▶ _Given records_
[Start of section]

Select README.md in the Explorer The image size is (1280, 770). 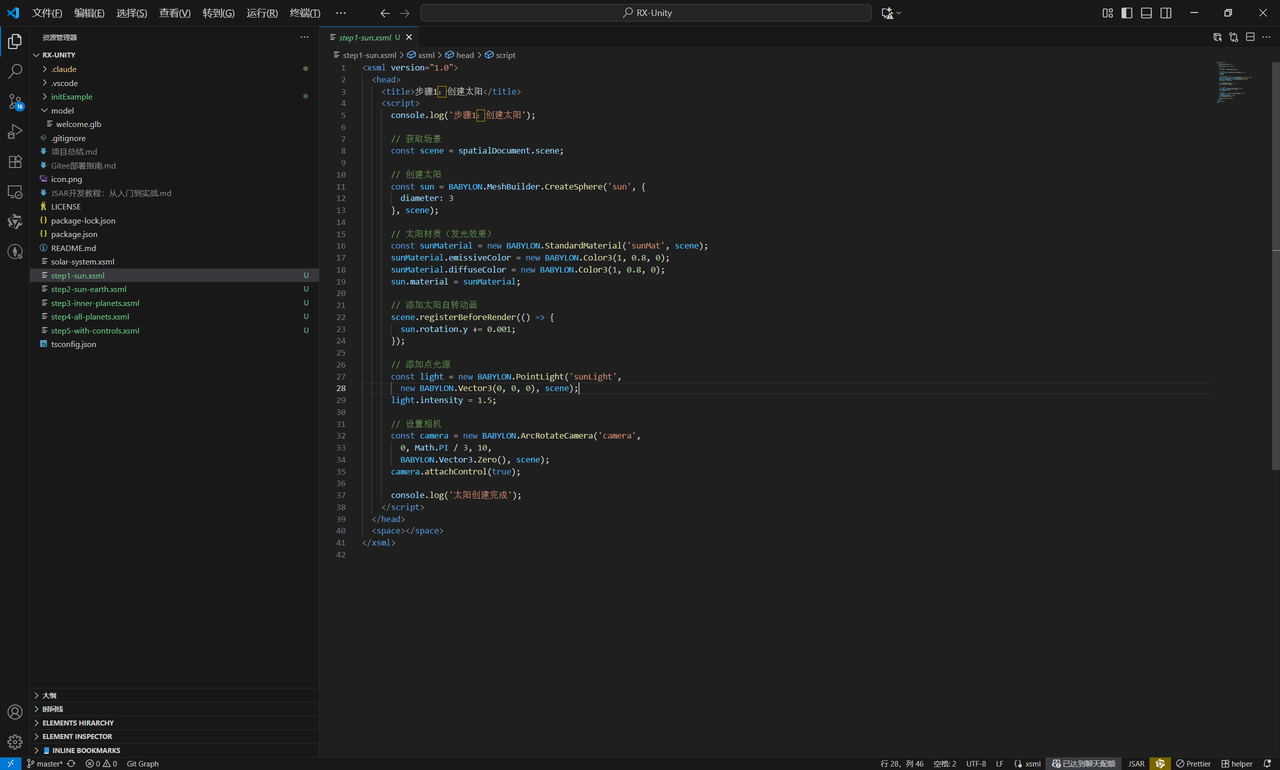pyautogui.click(x=76, y=247)
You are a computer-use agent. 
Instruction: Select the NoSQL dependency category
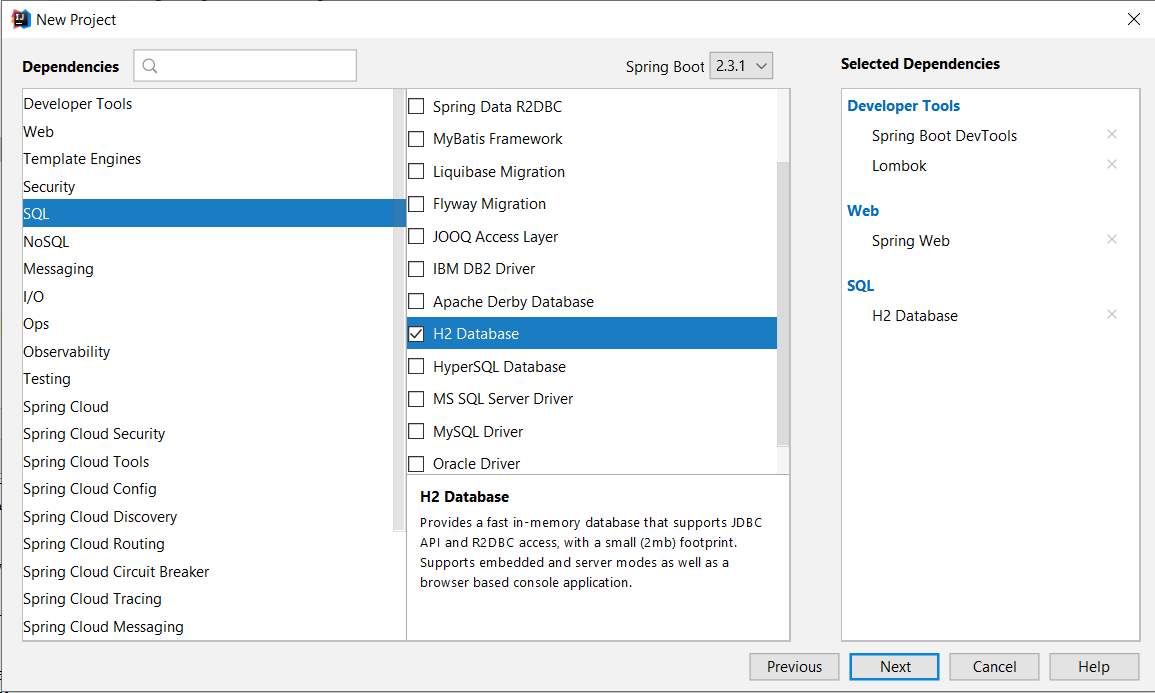(x=46, y=242)

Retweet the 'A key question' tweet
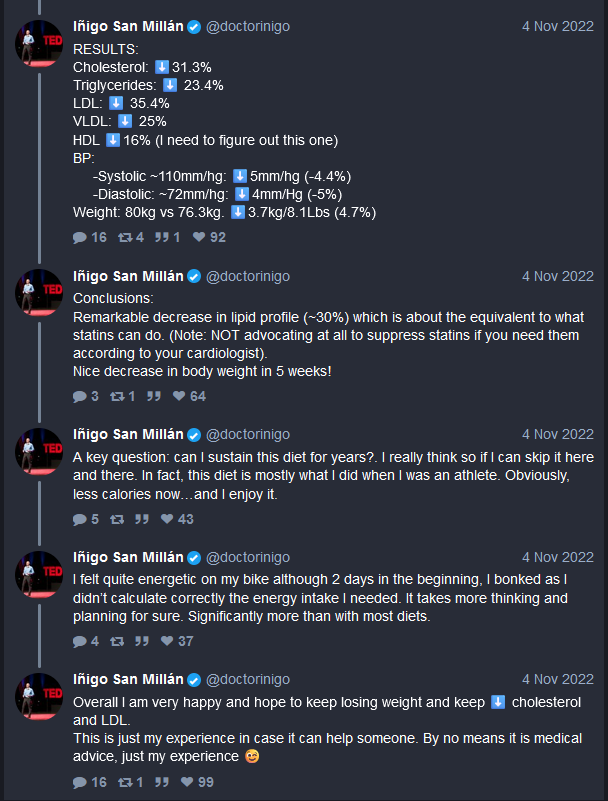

[End of section]

▶ _What you should do_
Nothing but the lines from the one that holds "Instruction: Select the" through the end of the data should appear, written out exactly, without pictures.

▶ _The completed task_
Instruction: Select the NoSQL dependency category
(x=46, y=242)

Retweet the 'A key question' tweet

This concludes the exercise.